• _What you are asked to do_
Continue the text on Malaysia's 2010 Code on Takeovers and Mergers from the point where it stops.

** START Text passage **

Background
On December 15, 2010, the Malaysian Securities Commission introduced a new Code on Takeovers and Mergers 2010 (“Code”), replacing the previous 1998 Code. The new Code was made effective on the same date.
The Code is broadly similar to the 1998 Code but introduces improved protection for investors, enhances transparency of information through greater disclosure and also puts a heavier onus on independent directors of the target company (offeree).
The Malaysian market has been widely expecting a new Code since the implementation of the Capital Markets and Services Act (“Act”) in 2007, which also introduced new provisions on how takeovers could be implemented in Malaysia (
Notably, the new Code does not address the controversial issue of preventing the takeover or privatization of public listed entities through a sale of their assets and liabilities. Currently, the sale of assets and liabilities is regulated under the Companies Act 1965, where the approval of 50 percent of shareholders plus one share is required for the sale. Following broad public debate and a consultative paper from the Securities Commission which sought to raise the level of shareholder approval of the privatization or takeover of public companies via the asset and liabilities route, there was wide speculation that the new Code would address this issue and align the position with other jurisdictions, such as Hong Kong and New Zealand, by increasing shareholder approval to 75 percent. According to certain commentators, it is expected that the shareholder approval threshold for such transactions will be increased to 75 percent by way of amendments to the listing requirements of Bursa Malaysia, the national stock exchange.

** END Text passage **
** START Given records **

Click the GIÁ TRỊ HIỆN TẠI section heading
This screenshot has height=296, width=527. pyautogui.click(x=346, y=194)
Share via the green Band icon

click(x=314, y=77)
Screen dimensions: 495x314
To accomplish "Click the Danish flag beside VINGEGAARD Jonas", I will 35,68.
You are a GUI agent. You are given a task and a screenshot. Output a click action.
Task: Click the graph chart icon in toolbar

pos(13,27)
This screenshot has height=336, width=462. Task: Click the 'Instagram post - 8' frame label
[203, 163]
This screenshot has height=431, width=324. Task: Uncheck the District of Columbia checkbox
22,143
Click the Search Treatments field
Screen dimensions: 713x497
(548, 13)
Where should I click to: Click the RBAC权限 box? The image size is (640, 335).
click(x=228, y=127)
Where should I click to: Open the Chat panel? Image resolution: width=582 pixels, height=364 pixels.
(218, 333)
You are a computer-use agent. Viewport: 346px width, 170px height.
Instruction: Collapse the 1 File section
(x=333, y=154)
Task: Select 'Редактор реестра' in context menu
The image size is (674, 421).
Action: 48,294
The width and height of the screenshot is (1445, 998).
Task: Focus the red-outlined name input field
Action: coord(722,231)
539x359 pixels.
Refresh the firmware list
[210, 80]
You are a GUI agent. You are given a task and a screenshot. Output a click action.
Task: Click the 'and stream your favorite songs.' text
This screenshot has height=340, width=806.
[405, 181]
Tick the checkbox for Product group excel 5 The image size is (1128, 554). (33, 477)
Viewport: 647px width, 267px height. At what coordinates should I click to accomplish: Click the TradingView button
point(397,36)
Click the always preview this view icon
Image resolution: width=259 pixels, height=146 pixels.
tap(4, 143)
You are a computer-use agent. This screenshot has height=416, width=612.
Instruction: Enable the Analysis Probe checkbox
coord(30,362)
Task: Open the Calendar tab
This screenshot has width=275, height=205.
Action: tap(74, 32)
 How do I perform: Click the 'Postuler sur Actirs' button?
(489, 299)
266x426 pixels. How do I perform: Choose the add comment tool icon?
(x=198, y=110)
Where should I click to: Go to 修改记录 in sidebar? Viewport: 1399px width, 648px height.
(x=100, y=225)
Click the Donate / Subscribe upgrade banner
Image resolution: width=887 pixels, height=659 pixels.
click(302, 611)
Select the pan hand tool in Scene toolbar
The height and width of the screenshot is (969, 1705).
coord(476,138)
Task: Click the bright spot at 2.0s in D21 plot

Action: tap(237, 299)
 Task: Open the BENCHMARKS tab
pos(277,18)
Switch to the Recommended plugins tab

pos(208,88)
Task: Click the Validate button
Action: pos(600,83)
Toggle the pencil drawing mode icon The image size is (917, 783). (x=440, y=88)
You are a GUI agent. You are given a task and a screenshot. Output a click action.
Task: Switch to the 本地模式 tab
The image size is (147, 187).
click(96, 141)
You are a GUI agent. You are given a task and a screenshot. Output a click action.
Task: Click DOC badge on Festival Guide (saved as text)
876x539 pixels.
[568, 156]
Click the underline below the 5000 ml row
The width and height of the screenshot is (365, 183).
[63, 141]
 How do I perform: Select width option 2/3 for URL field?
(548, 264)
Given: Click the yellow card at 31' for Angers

** END Given records **

• _Output of the exercise_
A number of changes have been introduced by the new Code, and this article highlights some of the key differences under the new Code.
Extension of the Code
The Code is now extended to real estate investment trusts (“REITs”) listed in Malaysia, as well as companies incorporated outside of Malaysia but listed in Malaysia. Accordingly, unit holders of Malaysian listed REITs and shareholders of foreign incorporated companies are now given the same protection as shareholders of listed Malaysian companies, under the Code. This extension is consistent with market reality, with the advent of REITs as well as numerous Chinese companies listed on Bursa Malaysia.
Announcements
The Code now obligates a potential offeror to make an announcement as to whether there is a takeover or possible takeover, if there is untoward movement or increase in the volume of share turnover of an offeree. The board of directors of an offeree shall, after being approached by the potential offeror, make an announcement as to whether there is a takeover offer or possible takeover offer and is obligated to keep a close watch on its share price and volume of share turnover. Until a firm announcement of the takeover exercise is made, both the potential offeror and the offeree are required to make brief announcements that negotiations are taking place.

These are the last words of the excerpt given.